To do: What you return should match the records below exactly.

Stored entries
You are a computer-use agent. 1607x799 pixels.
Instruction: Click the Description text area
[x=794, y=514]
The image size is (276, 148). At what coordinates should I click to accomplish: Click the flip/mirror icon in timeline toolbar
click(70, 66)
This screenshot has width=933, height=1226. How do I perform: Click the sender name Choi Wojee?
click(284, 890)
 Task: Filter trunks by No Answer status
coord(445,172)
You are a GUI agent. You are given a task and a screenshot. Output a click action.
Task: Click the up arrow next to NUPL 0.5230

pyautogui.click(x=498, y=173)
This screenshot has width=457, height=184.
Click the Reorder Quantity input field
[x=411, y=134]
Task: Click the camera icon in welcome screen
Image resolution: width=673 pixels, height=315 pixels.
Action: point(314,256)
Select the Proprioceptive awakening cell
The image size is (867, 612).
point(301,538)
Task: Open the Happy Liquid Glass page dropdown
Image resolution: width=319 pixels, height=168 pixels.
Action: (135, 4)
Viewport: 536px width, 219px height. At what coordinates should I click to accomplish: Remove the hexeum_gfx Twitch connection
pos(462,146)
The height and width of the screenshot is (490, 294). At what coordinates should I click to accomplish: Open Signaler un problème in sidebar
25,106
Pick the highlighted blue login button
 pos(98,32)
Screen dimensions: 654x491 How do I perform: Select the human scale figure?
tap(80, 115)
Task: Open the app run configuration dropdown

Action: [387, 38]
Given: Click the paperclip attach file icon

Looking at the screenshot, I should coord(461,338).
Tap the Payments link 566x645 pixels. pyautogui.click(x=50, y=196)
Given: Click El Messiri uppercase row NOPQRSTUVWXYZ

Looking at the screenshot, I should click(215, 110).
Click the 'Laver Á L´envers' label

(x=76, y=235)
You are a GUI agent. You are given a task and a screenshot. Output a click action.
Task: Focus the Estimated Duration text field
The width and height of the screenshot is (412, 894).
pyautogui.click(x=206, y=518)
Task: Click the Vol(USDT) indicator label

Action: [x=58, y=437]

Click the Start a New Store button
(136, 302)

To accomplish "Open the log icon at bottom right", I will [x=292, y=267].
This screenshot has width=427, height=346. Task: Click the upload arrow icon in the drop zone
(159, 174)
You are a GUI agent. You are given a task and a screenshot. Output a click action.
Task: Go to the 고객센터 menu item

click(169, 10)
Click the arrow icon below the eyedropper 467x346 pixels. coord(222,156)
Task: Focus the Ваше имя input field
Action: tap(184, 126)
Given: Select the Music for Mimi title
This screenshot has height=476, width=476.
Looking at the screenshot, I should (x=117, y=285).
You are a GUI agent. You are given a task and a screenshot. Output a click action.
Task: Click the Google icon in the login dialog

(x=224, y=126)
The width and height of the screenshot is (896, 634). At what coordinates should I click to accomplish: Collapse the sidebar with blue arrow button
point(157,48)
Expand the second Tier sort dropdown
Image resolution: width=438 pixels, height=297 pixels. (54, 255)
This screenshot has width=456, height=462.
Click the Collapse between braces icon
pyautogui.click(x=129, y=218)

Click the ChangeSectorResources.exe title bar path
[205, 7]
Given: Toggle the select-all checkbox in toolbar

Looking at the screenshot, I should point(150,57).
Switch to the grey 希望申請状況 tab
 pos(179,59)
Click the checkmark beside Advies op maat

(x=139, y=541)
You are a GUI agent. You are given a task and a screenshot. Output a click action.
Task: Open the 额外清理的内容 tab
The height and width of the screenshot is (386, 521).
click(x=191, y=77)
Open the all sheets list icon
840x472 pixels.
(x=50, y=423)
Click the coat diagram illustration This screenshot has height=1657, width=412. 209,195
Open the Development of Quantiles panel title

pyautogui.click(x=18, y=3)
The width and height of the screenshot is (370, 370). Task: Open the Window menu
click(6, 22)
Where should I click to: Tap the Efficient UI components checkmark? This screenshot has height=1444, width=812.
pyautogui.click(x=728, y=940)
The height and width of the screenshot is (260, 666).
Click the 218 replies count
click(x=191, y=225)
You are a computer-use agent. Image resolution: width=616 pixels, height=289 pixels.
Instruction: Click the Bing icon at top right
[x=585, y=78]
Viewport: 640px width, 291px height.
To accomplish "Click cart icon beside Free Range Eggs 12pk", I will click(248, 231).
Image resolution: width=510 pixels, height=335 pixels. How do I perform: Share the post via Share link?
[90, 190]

Solution for this task:
You are a computer-use agent. 1607x799 pixels.
Instruction: Click the Description text area
[x=794, y=514]
The image size is (276, 148). At what coordinates should I click to accomplish: Click the flip/mirror icon in timeline toolbar
click(70, 66)
This screenshot has width=933, height=1226. How do I perform: Click the sender name Choi Wojee?
click(284, 890)
 Task: Filter trunks by No Answer status
coord(445,172)
You are a GUI agent. You are given a task and a screenshot. Output a click action.
Task: Click the up arrow next to NUPL 0.5230

pyautogui.click(x=498, y=173)
This screenshot has width=457, height=184.
Click the Reorder Quantity input field
[x=411, y=134]
Task: Click the camera icon in welcome screen
Image resolution: width=673 pixels, height=315 pixels.
Action: point(314,256)
Select the Proprioceptive awakening cell
The image size is (867, 612).
point(301,538)
Task: Open the Happy Liquid Glass page dropdown
Image resolution: width=319 pixels, height=168 pixels.
Action: (135, 4)
Viewport: 536px width, 219px height. At what coordinates should I click to accomplish: Remove the hexeum_gfx Twitch connection
pos(462,146)
The height and width of the screenshot is (490, 294). At what coordinates should I click to accomplish: Open Signaler un problème in sidebar
25,106
Pick the highlighted blue login button
 pos(98,32)
Screen dimensions: 654x491 How do I perform: Select the human scale figure?
tap(80, 115)
Task: Open the app run configuration dropdown

Action: [387, 38]
Given: Click the paperclip attach file icon

Looking at the screenshot, I should coord(461,338).
Tap the Payments link 566x645 pixels. pyautogui.click(x=50, y=196)
Given: Click El Messiri uppercase row NOPQRSTUVWXYZ

Looking at the screenshot, I should click(215, 110).
Click the 'Laver Á L´envers' label

(x=76, y=235)
You are a GUI agent. You are given a task and a screenshot. Output a click action.
Task: Focus the Estimated Duration text field
The width and height of the screenshot is (412, 894).
pyautogui.click(x=206, y=518)
Task: Click the Vol(USDT) indicator label

Action: [x=58, y=437]

Click the Start a New Store button
(136, 302)

To accomplish "Open the log icon at bottom right", I will [x=292, y=267].
This screenshot has width=427, height=346. Task: Click the upload arrow icon in the drop zone
(159, 174)
You are a GUI agent. You are given a task and a screenshot. Output a click action.
Task: Go to the 고객센터 menu item

click(169, 10)
Click the arrow icon below the eyedropper 467x346 pixels. coord(222,156)
Task: Focus the Ваше имя input field
Action: tap(184, 126)
Given: Select the Music for Mimi title
This screenshot has height=476, width=476.
Looking at the screenshot, I should (x=117, y=285).
You are a GUI agent. You are given a task and a screenshot. Output a click action.
Task: Click the Google icon in the login dialog

(x=224, y=126)
The width and height of the screenshot is (896, 634). At what coordinates should I click to accomplish: Collapse the sidebar with blue arrow button
point(157,48)
Expand the second Tier sort dropdown
Image resolution: width=438 pixels, height=297 pixels. (54, 255)
This screenshot has width=456, height=462.
Click the Collapse between braces icon
pyautogui.click(x=129, y=218)

Click the ChangeSectorResources.exe title bar path
[205, 7]
Given: Toggle the select-all checkbox in toolbar

Looking at the screenshot, I should point(150,57).
Switch to the grey 希望申請状況 tab
 pos(179,59)
Click the checkmark beside Advies op maat

(x=139, y=541)
You are a GUI agent. You are given a task and a screenshot. Output a click action.
Task: Open the 额外清理的内容 tab
The height and width of the screenshot is (386, 521).
click(x=191, y=77)
Open the all sheets list icon
840x472 pixels.
(x=50, y=423)
Click the coat diagram illustration This screenshot has height=1657, width=412. 209,195
Open the Development of Quantiles panel title

pyautogui.click(x=18, y=3)
The width and height of the screenshot is (370, 370). Task: Open the Window menu
click(6, 22)
Where should I click to: Tap the Efficient UI components checkmark? This screenshot has height=1444, width=812.
pyautogui.click(x=728, y=940)
The height and width of the screenshot is (260, 666).
Click the 218 replies count
click(x=191, y=225)
You are a computer-use agent. Image resolution: width=616 pixels, height=289 pixels.
Instruction: Click the Bing icon at top right
[x=585, y=78]
Viewport: 640px width, 291px height.
To accomplish "Click cart icon beside Free Range Eggs 12pk", I will click(248, 231).
Image resolution: width=510 pixels, height=335 pixels. How do I perform: Share the post via Share link?
[90, 190]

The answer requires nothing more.